Friday, November 22, 2013

Light of Day

An internet video of an university female's sexual experience on the sidewalk under the Chase Bank sign on Court Street has haunted me the past few weeks. Where was the friend that could say, "Bad idea. You're drunk, let's go!" What does it say about the world today that the first thing a stranger that comes upon two people engaged in sexual activity on a main thoroughfare does is to whip out their smartphone and post the scene to the world over? This is what keeps circling in my head-- not the sex on the street part, but the lack of concern and the alcohol fueled decision making.

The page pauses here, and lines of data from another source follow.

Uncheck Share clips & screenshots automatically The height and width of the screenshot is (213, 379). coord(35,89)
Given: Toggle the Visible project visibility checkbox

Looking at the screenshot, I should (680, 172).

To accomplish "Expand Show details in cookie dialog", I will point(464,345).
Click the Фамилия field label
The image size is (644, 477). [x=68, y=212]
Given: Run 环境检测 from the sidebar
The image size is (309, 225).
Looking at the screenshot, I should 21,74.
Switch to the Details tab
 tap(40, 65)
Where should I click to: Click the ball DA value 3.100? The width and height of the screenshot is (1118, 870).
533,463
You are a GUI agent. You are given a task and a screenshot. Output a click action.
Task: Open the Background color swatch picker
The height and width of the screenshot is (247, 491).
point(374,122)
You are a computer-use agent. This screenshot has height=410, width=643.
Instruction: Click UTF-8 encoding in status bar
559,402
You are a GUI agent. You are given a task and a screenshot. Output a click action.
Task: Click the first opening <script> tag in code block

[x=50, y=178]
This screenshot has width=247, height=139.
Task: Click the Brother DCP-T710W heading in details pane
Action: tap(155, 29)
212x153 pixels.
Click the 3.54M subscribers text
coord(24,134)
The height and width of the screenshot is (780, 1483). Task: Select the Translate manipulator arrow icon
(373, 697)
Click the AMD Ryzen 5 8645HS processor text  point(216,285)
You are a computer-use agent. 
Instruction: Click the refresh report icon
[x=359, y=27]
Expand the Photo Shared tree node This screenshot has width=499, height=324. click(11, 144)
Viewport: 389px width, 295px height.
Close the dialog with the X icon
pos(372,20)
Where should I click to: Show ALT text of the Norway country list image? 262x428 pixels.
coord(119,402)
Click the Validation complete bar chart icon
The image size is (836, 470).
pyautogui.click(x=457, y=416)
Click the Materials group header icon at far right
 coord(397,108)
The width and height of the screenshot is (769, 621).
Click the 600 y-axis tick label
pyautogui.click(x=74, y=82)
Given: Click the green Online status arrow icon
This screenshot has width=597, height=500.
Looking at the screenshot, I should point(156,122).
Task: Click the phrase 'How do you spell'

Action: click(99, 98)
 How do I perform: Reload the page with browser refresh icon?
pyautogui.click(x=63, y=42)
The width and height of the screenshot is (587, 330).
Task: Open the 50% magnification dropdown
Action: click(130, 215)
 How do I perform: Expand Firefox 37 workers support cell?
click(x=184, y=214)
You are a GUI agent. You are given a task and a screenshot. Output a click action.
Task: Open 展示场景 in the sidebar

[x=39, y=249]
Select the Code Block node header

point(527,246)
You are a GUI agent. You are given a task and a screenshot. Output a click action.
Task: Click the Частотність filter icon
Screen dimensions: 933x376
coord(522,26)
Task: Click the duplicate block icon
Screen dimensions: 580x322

My husband and I have come upon female students peeing in alleys, dodged males stumbling about the Court Street Shuffle, and wished for ear plugs for the yeowling, "You go girl!" calls that imbibers just can't seem to keep to themselves let alone maintain some form of normal voice modulation. 

Students that binge drink tend to make choices that in the light of day are embarrassing, and now they're documented by strangers and posted for the whole world.

Maybe it's all the years around the military's Safety Standowns to the eighteen to twenty-one crowd, but I expected the local university to have a big powwow with students about binge drinking, safety nets, or at least a discussion about poor decision making when fueled by alcohol. However, while waiting with another twenty or so of my fellow Athenians for a pizza at Avalanche, I perused a newspaper article about the university discussing "standby behaviors" of strangers in light of the recent internet event.  I found my pulse flickering upward. The university is talking about strangers intervening. Yes, I think several thousand views of the strangers' video confirm that an intervention occurred including documenting and posting it to the internet. 

Surely, this is an alcohol problem? Psst, alcohol strategies might be helpful. The bystander bugged me because the moment was only worth recording on their phone. The beauty of two human beings trying to connect was lost before the almighty glare of the internet and in the haze of alcohol fueled irresponsibility. And we're not the only place with this kind of problem, I read this quote in the New York Times, “We don’t have to look each other in the eye. An electronic barrier divorces us from shame and from the hurt felt by others.”

More gazing at real world is needed.